Já era quase meia-noite quando despertei. Não sabia como eu conseguira dormir com calça, moletom e tênis, mas pelo visto nada disso fizera diferença para meu corpo exausto. No meu quarto não havia banheiro exclusivo, era para todas as garotas, então eu me levantei devagar, peguei minha nécessaire, uma toalha e um roupão. Eu detestava me vestir nos banheiros. Sempre me sentia sendo observada.
O banheiro que era enorme e continha vários chuveiros, pias e privadas, depois que as luzes eram acesas à noite, só eram apagadas pela manhã, pois o banheiro era o único lugar do colégio que se poderia ir a qualquer hora do dia e da noite. Como eu imaginava, estava vazio. Melhor assim. Coloquei minha toalha e roupão na porta da cabine do chuveiro, pus minha nécessaire e roupas sobre um banco comprido no meio do banheiro.
Já debaixo do chuveiro, abri a torneira e deixei a água quente molhar meu cabelo e corpo. Tomar banho era revigorante e um calmante natural, definitivamente era uma das poucas coisas que eu não detestava nessa minha vida. Eu estava tão absorta ao meu banho terapêutico que mal ouvi passos. Estremeci. Ninguém além de mim tomava banho quase meia-noite.
— Olá? — disse.
Eu não estava com medo, uma das minhas qualidades era minha coragem. Coragem que obtive através dos vários filmes de terror que assisti sozinha, já que eu nunca tinha ninguém para assistir comigo. Um dos meus preferidos: Carrie — A Estranha, o original, não o remake, por favor. Irônico ser esse o meu preferido? Provavelmente, daí vinha meu "fascínio" ou coincidência por nomes com "C".
A única resposta que obtive foi o apagar de todas as luzes do banheiro, deixando o espaço na completa e extrema escuridão. Rapidamente vesti meu roupão, mesmo com meu corpo molhado e abri a porta, tentando sem sucesso enxergar alguma coisa. Dei de ombros para mim mesma e saí tateando até chegar no banco, peguei minha roupa e nécessaire, não fiz questão de pegar a toalha, queria mesmo era sair logo dali, não por medo, mas para me prevenir de qualquer brincadeira que estava por vir. Sim, eu tinha certeza que isso só poderia ser coisa da G-alguma-coisa. Essa era sua réplica contra mim.
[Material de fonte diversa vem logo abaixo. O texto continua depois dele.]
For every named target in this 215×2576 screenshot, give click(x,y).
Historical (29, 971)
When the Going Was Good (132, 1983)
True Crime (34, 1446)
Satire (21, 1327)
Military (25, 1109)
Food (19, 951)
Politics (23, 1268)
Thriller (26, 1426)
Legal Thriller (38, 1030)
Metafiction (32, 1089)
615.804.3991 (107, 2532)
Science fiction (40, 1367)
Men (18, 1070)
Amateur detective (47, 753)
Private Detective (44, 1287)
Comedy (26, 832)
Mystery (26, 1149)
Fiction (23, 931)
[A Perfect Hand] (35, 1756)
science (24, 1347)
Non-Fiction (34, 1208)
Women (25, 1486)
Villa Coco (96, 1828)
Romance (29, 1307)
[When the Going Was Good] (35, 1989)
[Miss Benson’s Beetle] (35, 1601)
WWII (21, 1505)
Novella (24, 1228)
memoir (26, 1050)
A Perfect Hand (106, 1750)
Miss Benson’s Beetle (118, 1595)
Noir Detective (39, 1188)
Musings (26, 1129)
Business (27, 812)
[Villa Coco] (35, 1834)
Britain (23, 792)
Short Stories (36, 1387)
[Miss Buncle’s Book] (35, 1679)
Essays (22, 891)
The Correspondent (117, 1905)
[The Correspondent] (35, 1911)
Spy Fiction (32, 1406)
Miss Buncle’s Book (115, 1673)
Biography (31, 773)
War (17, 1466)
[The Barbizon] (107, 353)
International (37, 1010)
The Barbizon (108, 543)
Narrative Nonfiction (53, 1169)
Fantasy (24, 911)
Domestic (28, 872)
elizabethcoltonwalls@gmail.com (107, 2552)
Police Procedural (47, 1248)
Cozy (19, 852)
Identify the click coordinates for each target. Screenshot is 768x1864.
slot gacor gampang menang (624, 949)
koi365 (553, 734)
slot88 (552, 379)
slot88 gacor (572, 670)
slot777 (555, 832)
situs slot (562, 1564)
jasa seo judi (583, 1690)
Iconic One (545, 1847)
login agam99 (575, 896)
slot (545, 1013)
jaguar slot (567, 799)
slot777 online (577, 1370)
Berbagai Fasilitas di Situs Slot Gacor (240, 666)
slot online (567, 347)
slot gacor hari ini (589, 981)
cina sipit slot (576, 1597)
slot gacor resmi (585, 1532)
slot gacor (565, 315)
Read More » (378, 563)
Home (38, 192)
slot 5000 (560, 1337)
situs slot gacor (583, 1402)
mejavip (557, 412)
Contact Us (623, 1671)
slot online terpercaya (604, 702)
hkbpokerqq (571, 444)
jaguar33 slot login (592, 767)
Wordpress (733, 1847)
Andei devagar e me batendo em algumas coisas pelo caminho até chegar na porta do banheiro, que, como eu esperava, estava trancada. Clichê, até mesmo para a G-alguma-coisa. Eu não acredito que ela achava mesmo que me deixar trancada em um banheiro me daria medo, ou que eu começaria a gritar e chamar por ajuda, enquanto me arrependia de todos os meus pecados, ou uma mistura doida de tudo isso. Enfim, eu simplesmente comecei a rir. Sério, eu gargalhei alto como nunca antes.
— G... isso é ridículo até pra você. — disse entre risos. — Eu não tenho medo do escuro, pelo contrário.
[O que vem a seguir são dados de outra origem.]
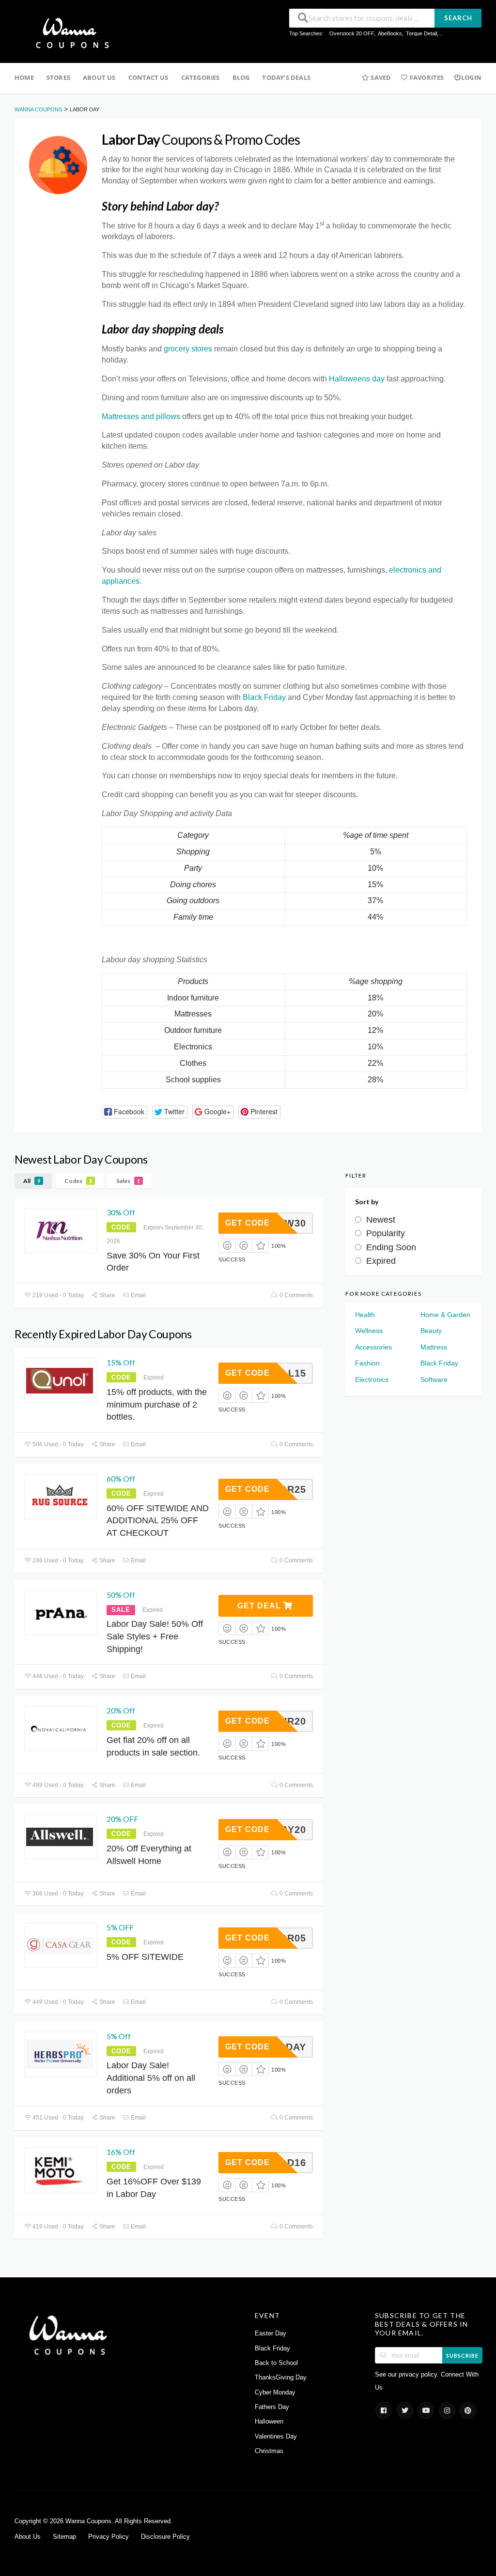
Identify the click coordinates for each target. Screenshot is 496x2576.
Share (106, 1295)
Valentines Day (276, 2436)
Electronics (371, 1379)
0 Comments (295, 1295)
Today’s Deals (286, 77)
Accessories (373, 1347)
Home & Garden (445, 1314)
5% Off (119, 2036)
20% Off (121, 1710)
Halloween (269, 2421)
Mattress (433, 1347)
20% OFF (122, 1818)
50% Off (121, 1594)
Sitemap (64, 2536)
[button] (124, 1112)
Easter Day (270, 2333)
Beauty (431, 1330)
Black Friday (264, 697)
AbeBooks (390, 33)
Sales (128, 1180)
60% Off (121, 1478)
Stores (58, 77)
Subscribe (462, 2355)
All (31, 1180)
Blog (241, 77)
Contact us (148, 77)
Era uma pegadinha até engraçada, eu admitia. Afinal, meu aniversário era no dia 2 de novembro, simplesmente o dia dos finados em alguns países... Será que a G-alguma-coisa sabia disso e queria, sei lá, me matar de medo? Sinceramente, eu amava ironias desse tipo, mas a única "morte" que ela poderia me dar, era de rir.
Ainda rindo, caminhei até o banco e me deitei nele, usando minha roupa como travesseiro. Meu aniversário estava a cada minuto mais perto e eu nem queria pensar nisso, esperava que ninguém mais do colégio soubesse que amanhã eu completaria mais um ano, como diria meu pai, mais perto da morte. Surpreendi-me quando a porta do banheiro foi aberta e a luz acesa.
— Isso é ridículo para você, Estranha? — sim, G-alguma-coisa me chamava de 'estranha' como se fosse meu nome.
Gleda... Groa... eu realmente não gravava seu nome, estava no banheiro acompanhada com suas duas amigas metidas. Levantei-me do banco e comecei a andar até a saída do banheiro, quando as três pararam na minha frente. Eu não aguentava mais aquilo. Por que elas não podiam fingir que eu estava morta? Seria uma solução perfeita para todas nós.
— Saiam agora! — berrei e por incrível que pareça as três caíram de bunda no chão em sincronia. Não era que minha voz parecia ter algum poder? Incrível! Teria que usá-la mais vezes.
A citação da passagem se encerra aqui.